How much did Germany pay in total, as reparation for WWI, in the last 92 years?

20.6 billion marks, which was about 40% of what the Allies had originally expected them to pay.

To put that number into context, the German government had borrowed somewhere between 110 and 150 billion marks between 1914 and 1918 to finance its war effort. They had planned to impose a massive war indemnity on Britain and France after victory in order to recover that money. Instead, they found that they were the ones expected to pay reparations, while still owing their creditors the 12-figure sum they’d just borrowed. It was this, rather than reparations alone, that led to Germany’s financial difficulties in the early 1920s.

The loser being forced to hand over money to the winner was a well-established custom of war. In 1871, Germany had demanded 5 billion francs from a defeated France, as well as annexing the provinces of Alsace-Lorraine.

.. The French were not only interested in compensation; they also hoped that laying a heavy, long-term indemnity payment on Germany would make it impossible for Germany to raise a new army and come back for revenge in a few years’ time.

.. Germany was obliged to pay 50 billion marks, at a rate (agreed in 1923) of 2.5 billion per year. However, rather than raise taxes to cover the payments, they borrowed the money, mostly from the United States.

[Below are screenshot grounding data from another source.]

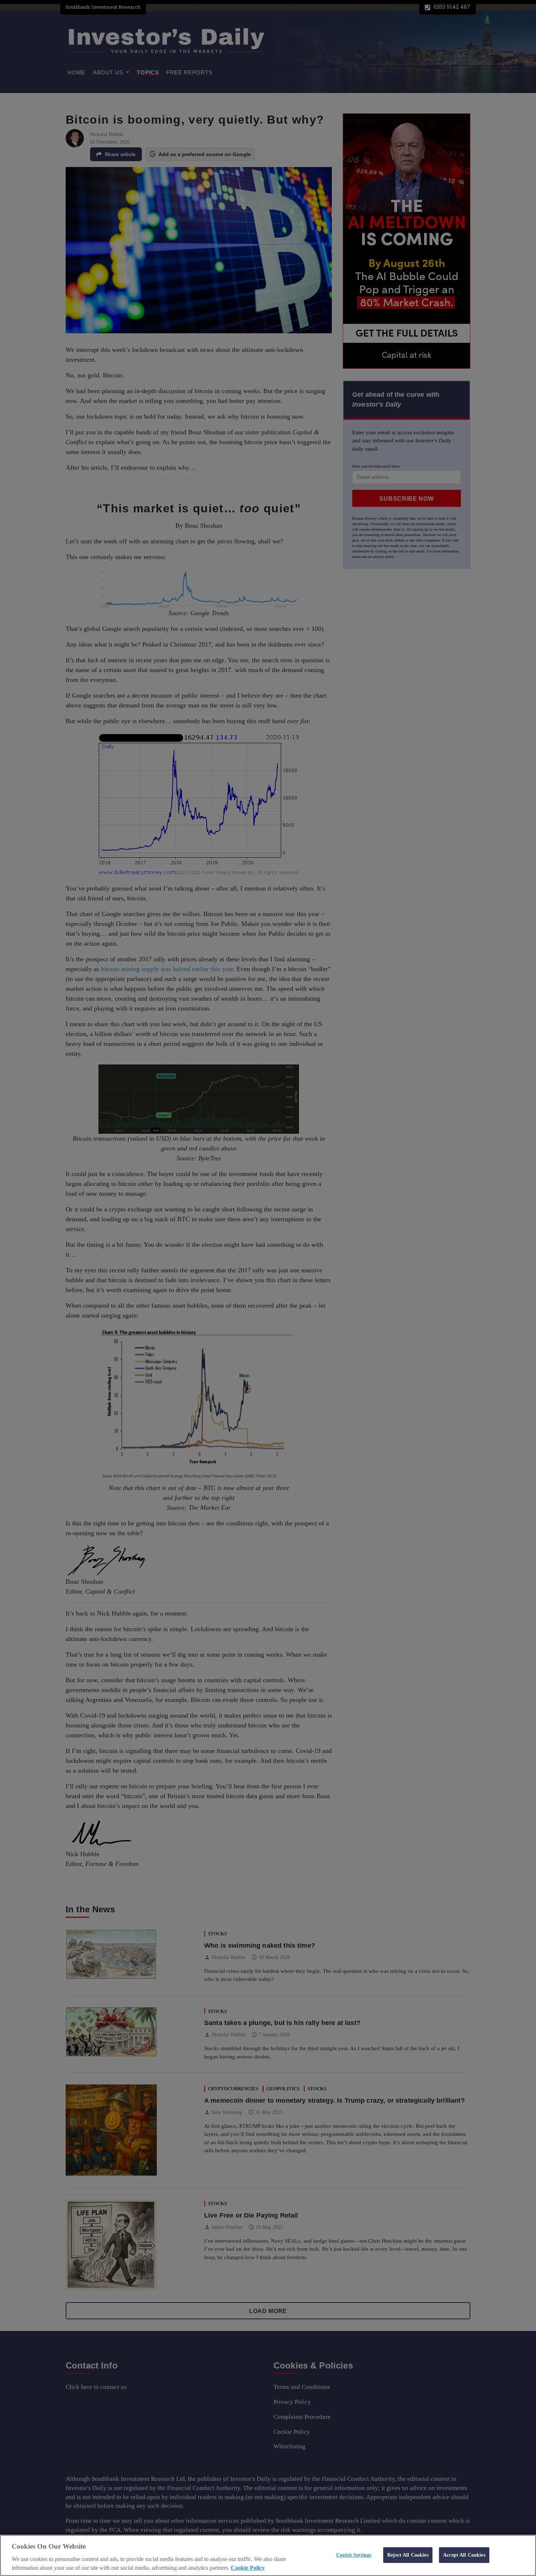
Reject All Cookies (407, 2555)
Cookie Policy (248, 2568)
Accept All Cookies (464, 2555)
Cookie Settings (353, 2555)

In short, during the 1920s a financial merry-go-round was in operation. US bankers lent money to Germany. The German government used that money to pay reparations to Britain and France. The British and French used that money to repay their war loans to the US bankers. The US banks made huge profits, and lent even more money to Germany. Everything was going well, until the bubble burst.

..However, these payments were not reparations; they didn’t go to the victims of the war. They went to the banks which had lent money to Weimar Germany in the 1920s.